As quantum computers become more affordable and commonplace, existing security systems that are based on classical cryptographic primitives, such as RSA and
Elliptic Curve Cryptography
(
ECC
), will no longer be secure. Hence, there has been interest in designing
post-quantum cryptographic
(
PQC
) schemes, such as those based on
lattice-based cryptography
(
LBC
). The potential of LBC schemes is evidenced by the number of such schemes passing the selection of NIST PQC Standardization Process Round-3. One such scheme is the Crystals-Dilithium signature scheme, which is based on the hard module-lattice problem. However, there is no efficient implementation of the Crystals-Dilithium signature scheme. Hence, in this article, we present a compact hardware architecture containing elaborate modular multiplication units using the Karatsuba algorithm along with smart generators of address sequence and twiddle factors for NTT, which can complete polynomial addition/multiplication with the parameter setting of Dilithium in a short clock period. Also, we propose a fast software/hardware co-design implementation on
Field Programmable Gate Array
(
FPGA
) for the Dilithium scheme with a tradeoff between speed and resource utilization.
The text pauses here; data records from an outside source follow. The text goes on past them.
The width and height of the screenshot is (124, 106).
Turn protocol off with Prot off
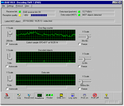coord(95,96)
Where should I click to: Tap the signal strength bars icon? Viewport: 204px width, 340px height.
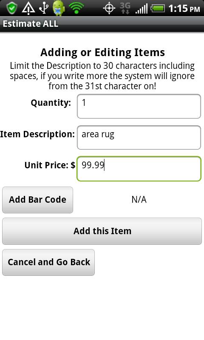142,9
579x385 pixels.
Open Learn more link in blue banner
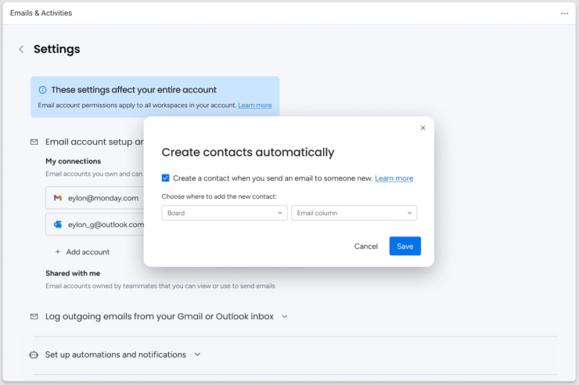coord(255,106)
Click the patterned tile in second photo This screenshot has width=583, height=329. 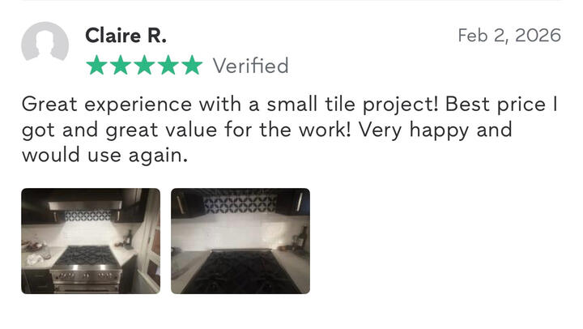click(240, 205)
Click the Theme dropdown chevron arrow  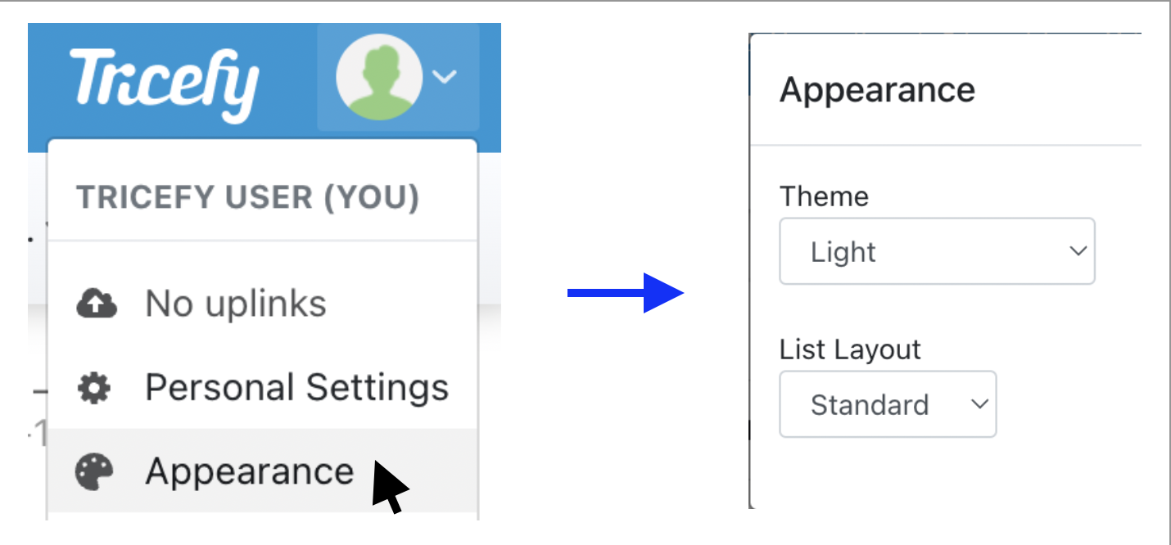coord(1078,251)
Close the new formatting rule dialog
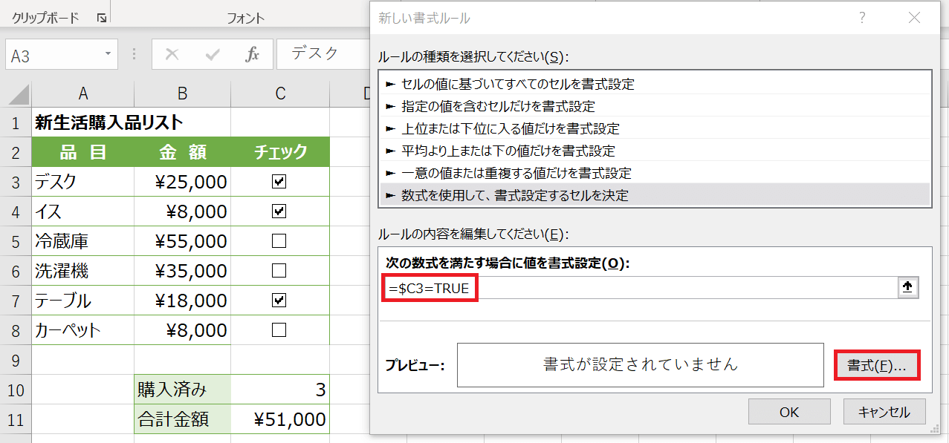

Our co-design implementation outperforms a pure C implementation on a Nios-II processor of the platform Altera DE2-115, in the sense that our implementation is 11.2 and 7.4 times faster for signature and verification, respectively. In addition, we also achieve approximately 51% and 31% speed improvement for signature and verification, in comparison to the pure C implementation on processor ARM Cortex-A9 of ZYNQ-7020 platform.